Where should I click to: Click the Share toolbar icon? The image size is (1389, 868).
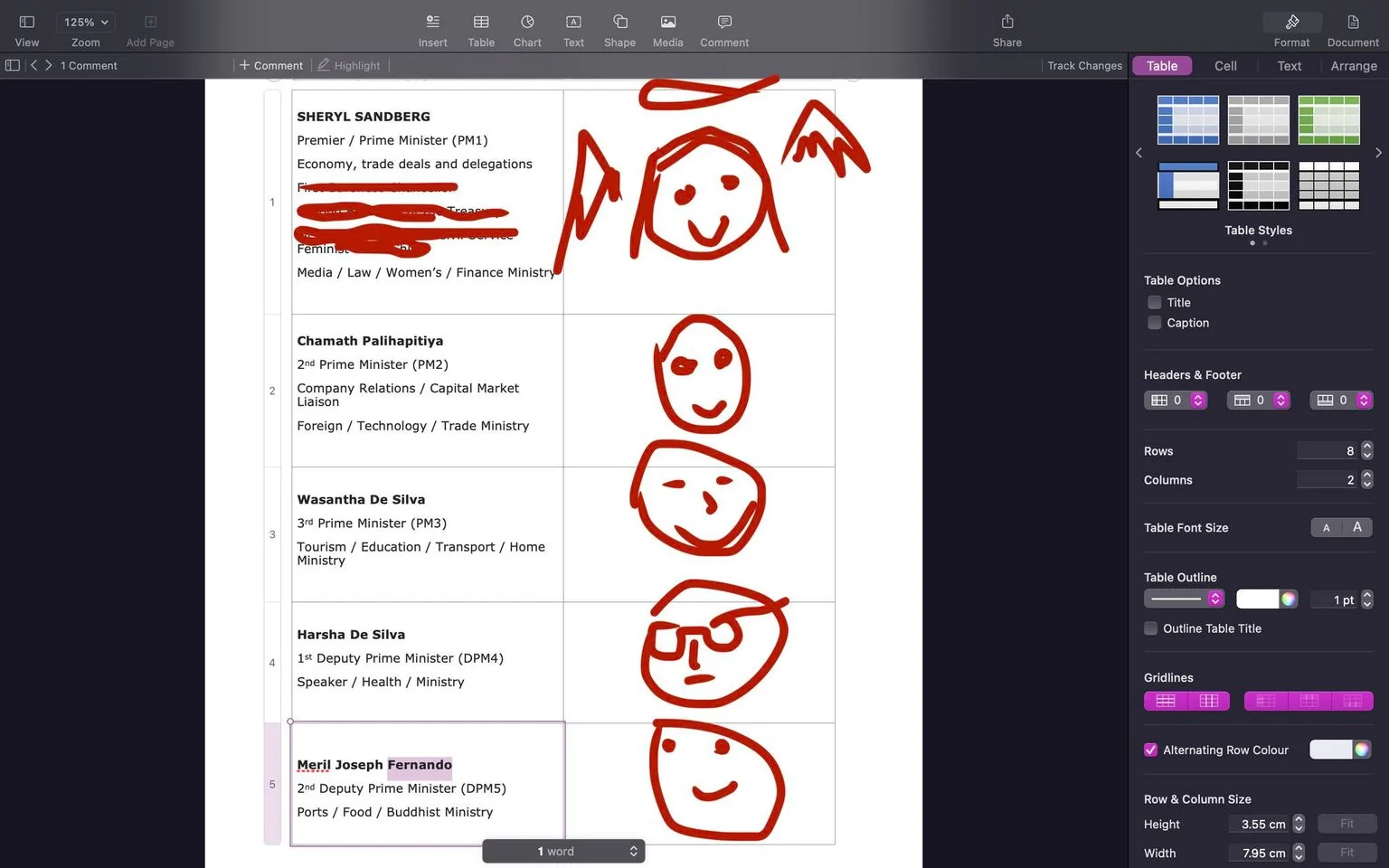(1006, 30)
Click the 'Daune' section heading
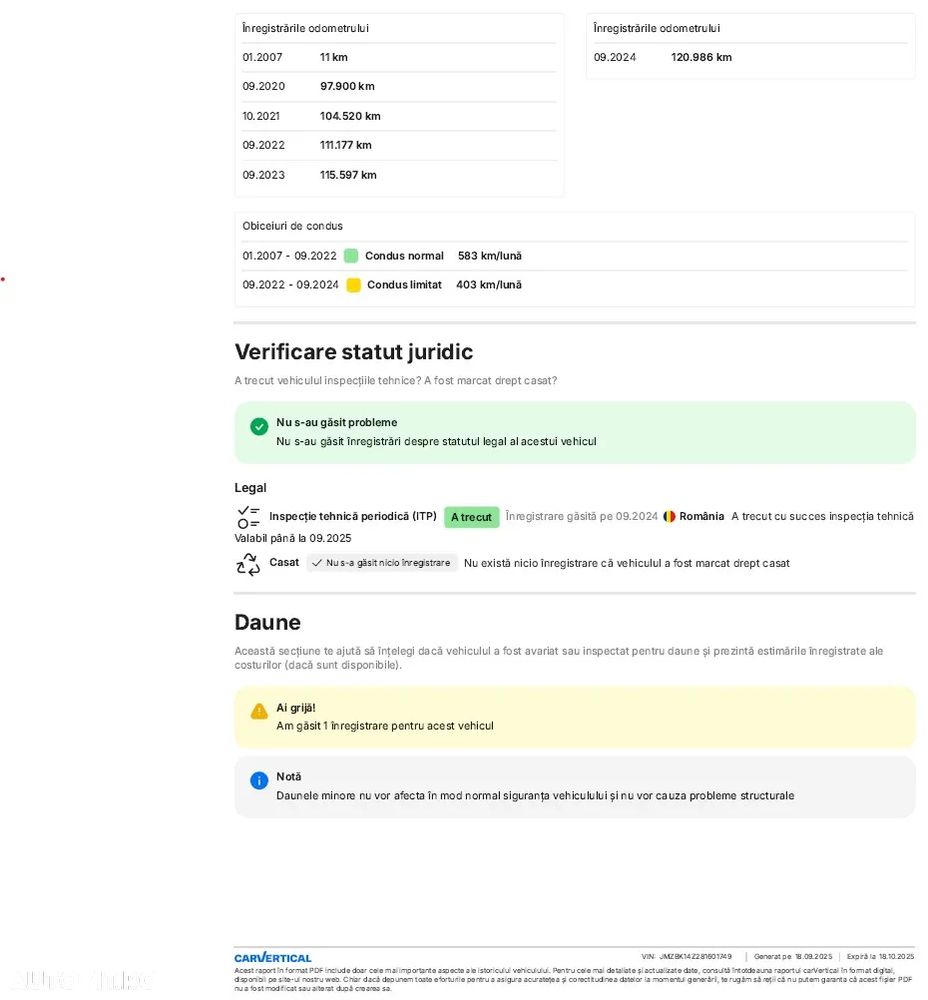 click(x=267, y=622)
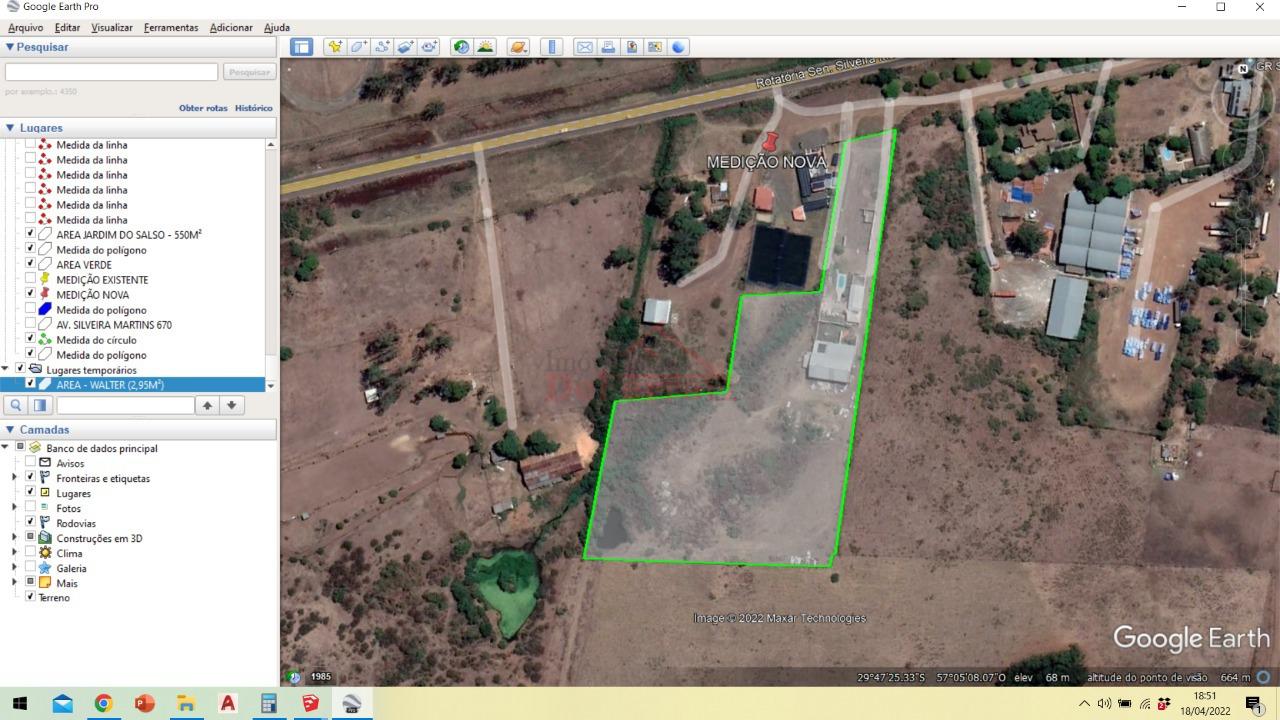Open historical imagery clock tool
Screen dimensions: 1280x720
tap(461, 47)
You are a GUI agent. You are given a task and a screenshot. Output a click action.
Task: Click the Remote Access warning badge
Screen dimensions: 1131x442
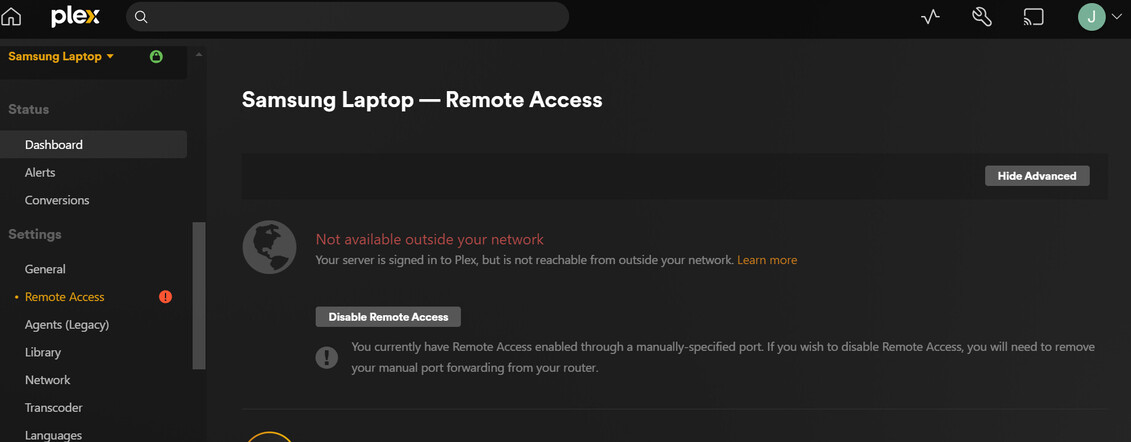pos(166,297)
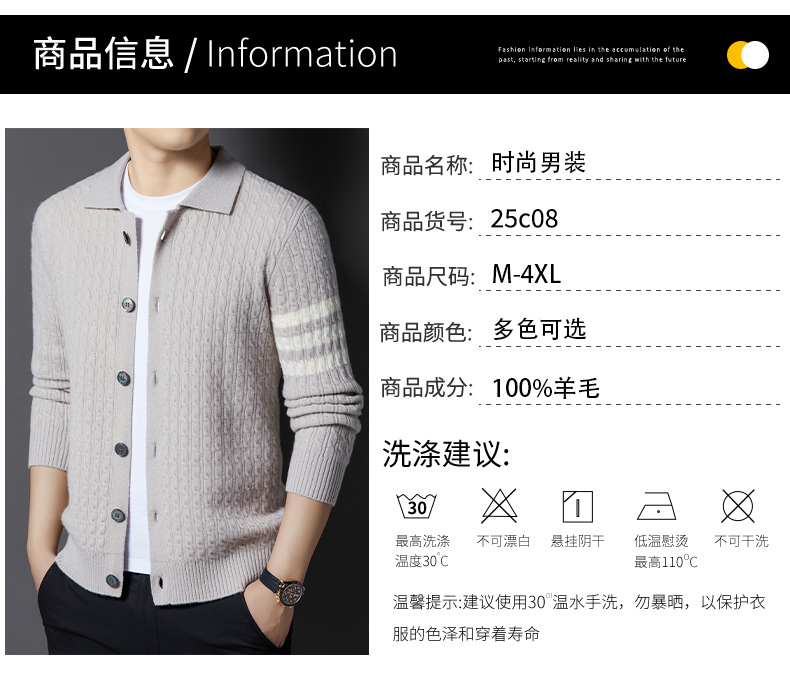Click the do-not-dry-clean circle icon

(738, 506)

.....

Exercise aim:
Could you set down the records above word for word, without any of the pictures?

Result of this task:
Where should I click to: Click the Share toolbar icon? The image size is (1389, 868).
(1006, 30)
Click the 'Daune' section heading
 click(x=267, y=622)
Open historical imagery clock tool
Screen dimensions: 1280x720
tap(461, 47)
You are a GUI agent. You are given a task and a screenshot. Output a click action.
Task: Click the Remote Access warning badge
Screen dimensions: 1131x442
pos(166,297)
Click the do-not-dry-clean circle icon

(738, 506)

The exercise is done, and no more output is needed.